Interview
Co-fondateur et directeur de Cog’X
18 février 2021
Devenez, à votre échelle, acteur du changement ?
Vos idées nous intéressent, votre opinion nous importe et votre point de vue est essentiel.
"Les sciences cognitives apportent un regard complémentaire sur la vie au travail notamment sur les comportements automatiques et sur le fonctionnement des organisations inadaptées à celui de notre cerveau".
Les sciences cognitives visent à comprendre les fonctions du cerveau. Elles sont à l’intersection de nombreuses disciplines comme la biologie, la neurologie, la psychiatrie, la psychologie, la philosophie… Par rapport à toutes ces disciplines, elles apportent un regard complémentaire sur la vie au travail notamment sur les comportements automatiques et sur le fonctionnement des organisations inadaptées à celui de notre cerveau. Nous sommes intrinsèquement des animaux sociaux. Ainsi, si nous nous retrouvons seul dans un bureau par exemple ou à son domicile pour travailler, nos capacités notamment cognitives auront tendance à diminuer.
Elles nous enseignent d’abord qu’il est important de trouver un équilibre entre la recherche de nouveautés perçues comme des récompenses par notre cerveau et la recherche de stabilité qui s’inscrit dans la propension de notre cerveau à fonctionner souvent en mode "économie d’énergie". Trop de flexibilité est souvent source d’incertitude. Or il est coûteux pour le cerveau d’effectuer des prédictions sur des situations inconnues ou incertaine. Cela peut générer des erreurs voire de l’instabilité psychologique.
Il existe en fait de très nombreux biais cognitifs qui peuvent entraver ce type de démarche. C’est le cas par exemple de l’"effet de groupe" qui survalorise les opinions du groupe auquel on appartient et inversement déprécie celles des autres groupes. Ce jeu de polarisation doit être attentivement surveillé car il gêne l’innovation. Il y a aussi le "biais de confirmation" qui incite à ne retenir que les informations qui vont dans le sens de ses propres croyances. Il faut donc s’assurer que la libre circulation des idées est favorisée. La diversité du collectif notamment peut permettre de contourner ce biais.
Dans le cadre d’une organisation, la résistance au changement et sa mise en question est une attitude plutôt saine. Il est en effet indispensable de questionner le changement et cela passe aussi par la résistance naturelle que nous avons face au changement.

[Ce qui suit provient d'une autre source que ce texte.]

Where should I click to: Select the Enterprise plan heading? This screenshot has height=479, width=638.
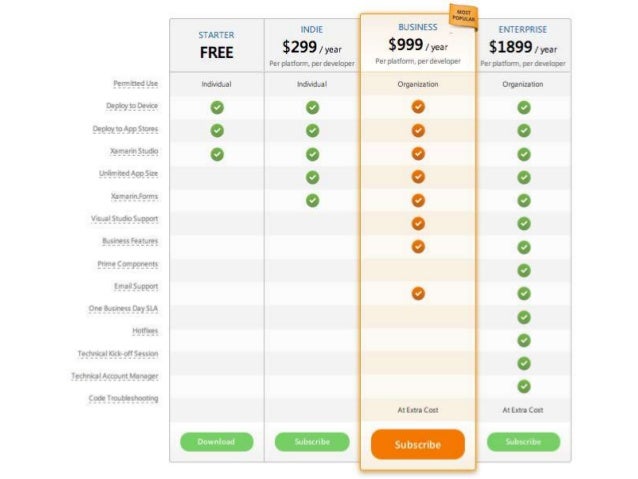coord(523,30)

À l’image de l’Éducation nationale qui s’est doté d’un Comité scientifique où les neurosciences sont très présentes, les entreprises devraient faire de même. Cela permettrait peut-être de mieux respecter les principaux piliers de l’apprentissage. À savoir d’abord le respect de l’attention qui nécessite un environnement qui permettent de rester concentrer sur l’apprentissage. Faire du e-learning dans un open space n’est pas forcément la bonne solution. Il est important aussi de tenir compte de la notion de consolidation en espaçant les moments d’apprentissage. Mieux vaut suivre deux fois 2 heures de formation plutôt que 4 heures d’un coup. La question du feedback est également essentielle. La rétroaction au plus près du travail effectué permet à la personne en cours d’apprentissage de se positionner et de mieux comprendre ses éventuelles erreurs. Enfin, la notion d’engagement et d’effort est indispensable au succès d’un apprentissage. Se contenter de regarder des vidéos sera toujours moins efficace que d’expérimenter, de pratiquer des exercices.

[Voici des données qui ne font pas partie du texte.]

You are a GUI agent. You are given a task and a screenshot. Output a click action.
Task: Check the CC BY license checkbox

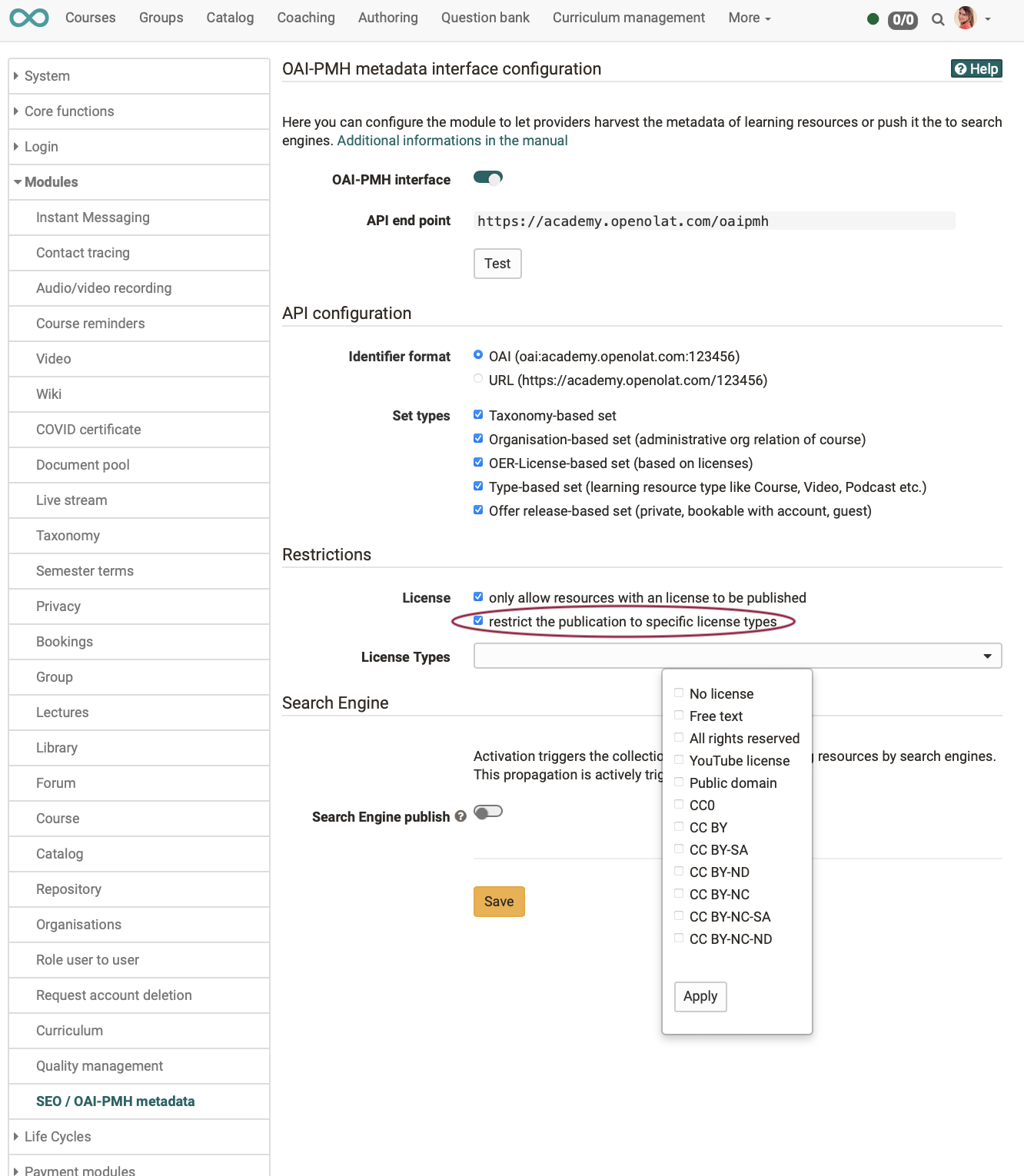click(679, 826)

Dans ce domaine, les sciences comportementales apportent sans doute plus de réponses que les sciences cognitives. C’est en passant par un questionnement des usages et des comportements qui varient selon les besoins, les activités, les rythmes de travail ou encore les interactions qui doivent se faire que l’on peut penser les espaces de travail. Cela doit aller, au final, vers une personnalisation de l’expérience salariée.
Cela suppose d’abord un rapport à la connexion équilibré nécessitant une relation de confiance entre manager et salarié. Le rythme de travail doit être également équilibré et clairement défini. Enfin, il faut s’assurer que des relations informelles puissent s’établir malgré la distance. Lors de visioconférences, souvent les participants entrent tout de suite dans le vif du sujet. En présentiel, il y a beaucoup plus d’échanges informels individuels qui sont essentiels au bon équilibre relationnel dans l’entreprise. Même à distance, il faut donc imaginer de nouveaux rituels qui puissent recréer ce type d’interactions.